_Extract provided_.
Start

Sunday, June 4, 2017

Sketches from Salt Lake: From the day you were born

Reading to Vera

By Geoffrey Dean

Even before our daughter, Vera, was born, my wife and I starting frequenting the children’s section of the main branch of the wonderful Salt Lake City Library and scouring the Internet to reconnect with some of the books that we remembered from our own early days.
From Debra Frasier,
On the Day You Were Born
    One of Christa’s earliest Minneapolis memories is of attending Debra Frasier’s reading of her then-new book, On the Day You Were Born, a self-styled birth almanac that elicits a sense of wonder for a baby’s relatedness to the protecting natural world that welcomes it. Later, Christa and the author interpreted this book together, when Christa’s college orchestra performed a musical setting of the book by composer Steven Heitzig.
From Betsy Bowen,
Antler, Bear, Canoe:
A Northwoods Alphabet Year
    With its reflections on “the round planet Earth…whirling past darkness, spinning the night into light,” Frasier’s nurturing narrative offers on a global scale what Betsy Bowen, another Minnesota author/illustrator, does on a more local level in Antler, Bear, Canoe: A Northwoods Alphabet Year. Similar Minnesota phenomena are treated in the board-book lullaby Goodnight Loon, which puts a new spin on Goodnight Moon (we also have a Halloween version called Goodnight Goon).

My own recollections from childhood led me to books where the author’s illustrations are a distinctive element of the story-telling. Perhaps predictably, Dr. Seuss came up first. I remember getting Dr. Seuss’s Happy Birthday to You! for an early birthday, and I have always been fascinated by the many inventions, including musical instruments, Seuss brought to life in books that appeal to all of the senses.
From Dr. Seuss, Fox in Socks
    I am now struck by the omnipresence of musical images and rhythms in Seuss’s work, even in a “beginner book” like Fox in Socks, where a limited range of vocabulary is the basis for a tongue-twisting tour de force (“take it slowly,” Seuss cautions those who would read it aloud). Here Seuss attests to the creativity of children, who try to synchronize sounds using everyday objects with the rhyme and rhythm of the brief, alliterated lines suggesting how that music might sound:

Ben’s band. Bim’s band.
Big bands. Pig bands.
Bim and Ben lead
Bands with brooms.
Ben’s band bangs
And Bim’s band booms.
Shel Silverstein’s drawing
for “Ourchestra” from
Where the Sidewalk Ends
In his classic poetry collection Where the Sidewalk Ends, which I first encountered in elementary school, Shel Silverstein carries this idea of making music with “what we’ve got” a step or two further in “Ourchestra”:

So you haven’t got a drum, just beat your belly.
So I haven’t got a horn – I’ll play my nose.
So we haven’t any cymbals –
We’ll just slap our hands together.
    While certainly capable of creating poetry that “sounds,” Silverstein tends to do it in ways that are more sing-songy than Seuss, whose musical moments are usually overtly onomatopoeic, and usually part of a longer narrative without a pronounced poetic structure.

End

_Dataset excerpt_.
Start

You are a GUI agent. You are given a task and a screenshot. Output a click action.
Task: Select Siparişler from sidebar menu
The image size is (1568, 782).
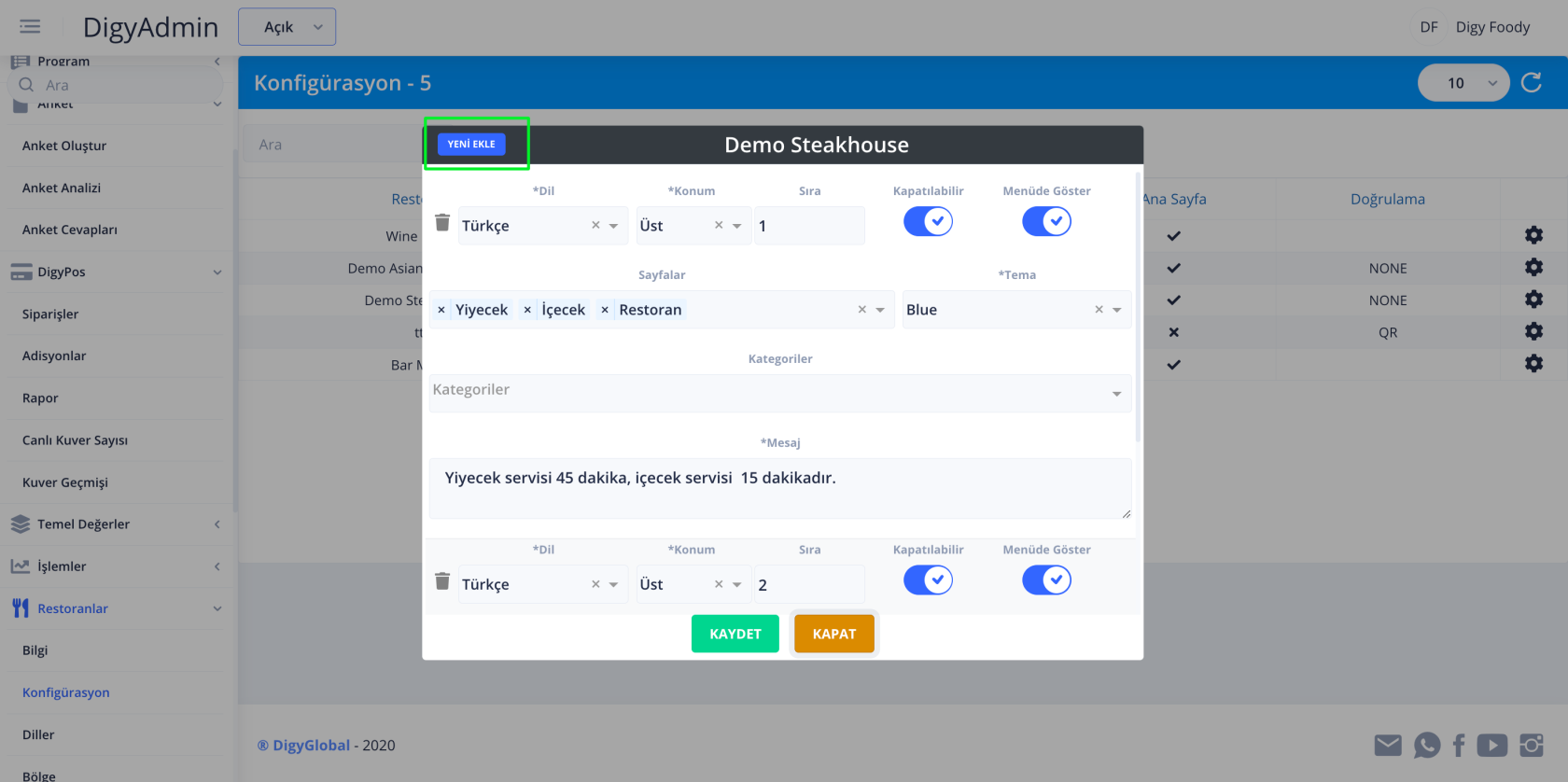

End

_Problem statement_. Can you write the next few paragraphs of the essay about reading children's books to Vera, picking up right after its last sentence?

_In response_.
    The linearity of Seuss can be contrasted to the traditional stanza form of other, longer poems from Silverstein’s Sidewalk collection, such as the seven-stanza “The Bagpipe Who Didn’t Say No,” where the sound of the bagpipe plays a pivotal role both structurally and in the course of the story. The bagpipe is conspicuously silent in stanzas one through three, then reacts audibly to the turtle’s advances in the fourth stanza:

Said the turtle to the bagpipe, “Ah, you love me. Then confess!
Let me whisper in your dainty ear and hold you to my chest.”
And he cuddled her and teased her
And so lovingly he squeezed her.
And the bagpipe said, “Aaooga.”
    The song-like quality of this poem comes through in the several repetitive features of its stanzas, going beyond a common, consistent scheme of rhyme and meter. While presenting the linear narrative tracing the course of the turtle’s ill-fated attraction to the bagpipe, it frames each episode in a predictable, easy-to-follow way, with “Said the turtle to the bagpipe” beginning most of the stanzas, and variations on “And the bagpipe said” concluding them.
Shel Silverstein’s drawing for “The Bagpipe Who Didn’t Say No”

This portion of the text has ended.